2010年12月、大手ディスカウントスーパーなどが立ち並ぶ市内北琴芝エリアに開業した同店。スーパーに陳列されている「形が良くて安い」商品よりも「安くておいしい」をモットーに約2年半、同所で営業してきたが、駐車場が無いことなどから5月に移転した。
移転後、以前の店の常連客や草江エリア周辺の女性利用客を中心に「野菜がおいしい」と口コミで話題になり、「来店客数も売り上げも増えた」(店主)という。「移転前は近隣のスーパーの商品と価格比べをされることが多かったが、それに気後れすることなく営業してきた。今は、お客さまが商品と向き合って選ばれることが多くなった」とも。店主の妻は「今どき八百屋のみでやっていくのはすごい、とお客さまに言われたこともある」と笑顔を見せる。

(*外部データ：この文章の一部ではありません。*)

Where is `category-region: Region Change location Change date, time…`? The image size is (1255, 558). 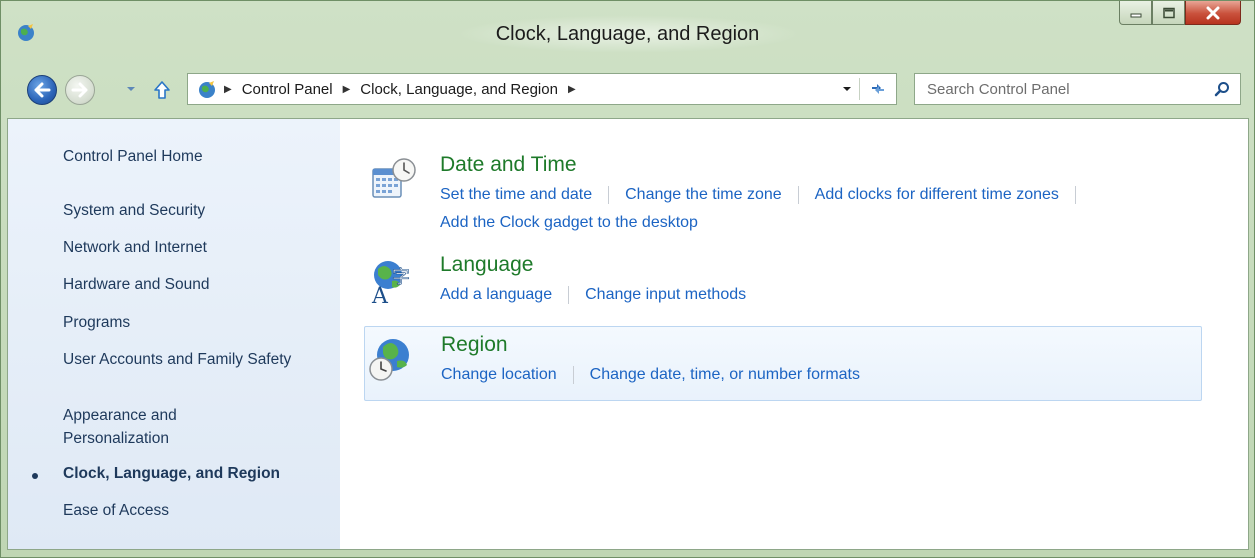 category-region: Region Change location Change date, time… is located at coordinates (783, 364).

自宅の一部を改装した新店舗の面積は約10坪。店内には、下関の市場から仕入れる果物や葉物・根菜類の野菜、下関・彦島の豆腐やみそなど約40種類を用意。現在は、ゴーヤ(130円)、新ゴボウ(100円)、ミニトマト(150円)、相島のスイカ(2,990円)などの旬の野菜をそろえる。そのほか、市内の農家を当たり直接交渉して野菜も仕入れるという。

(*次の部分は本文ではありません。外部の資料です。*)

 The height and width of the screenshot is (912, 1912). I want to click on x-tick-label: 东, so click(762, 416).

「約30年間、野菜の卸売りを中心にやってきた。スーパーなどへの卸では買ってくださるお客さまの声は聞こえないが、今は、おいしかった野菜のことや商品のリクエストなど、ダイレクトに意見を聞くことができる。コミュニケーションをとりながら近所の方にも親しんでいただいているのでうれしい」と店主。
「私がおいしいと思ったものを提供している。このご時世、八百屋一本でやっていくということに抵抗が無いわけではないが、『自分にはこの道しかない』とやってきた。お客さまとの縁を大切にしていきたい」と話す。
営業時間は9時~18時。日曜定休。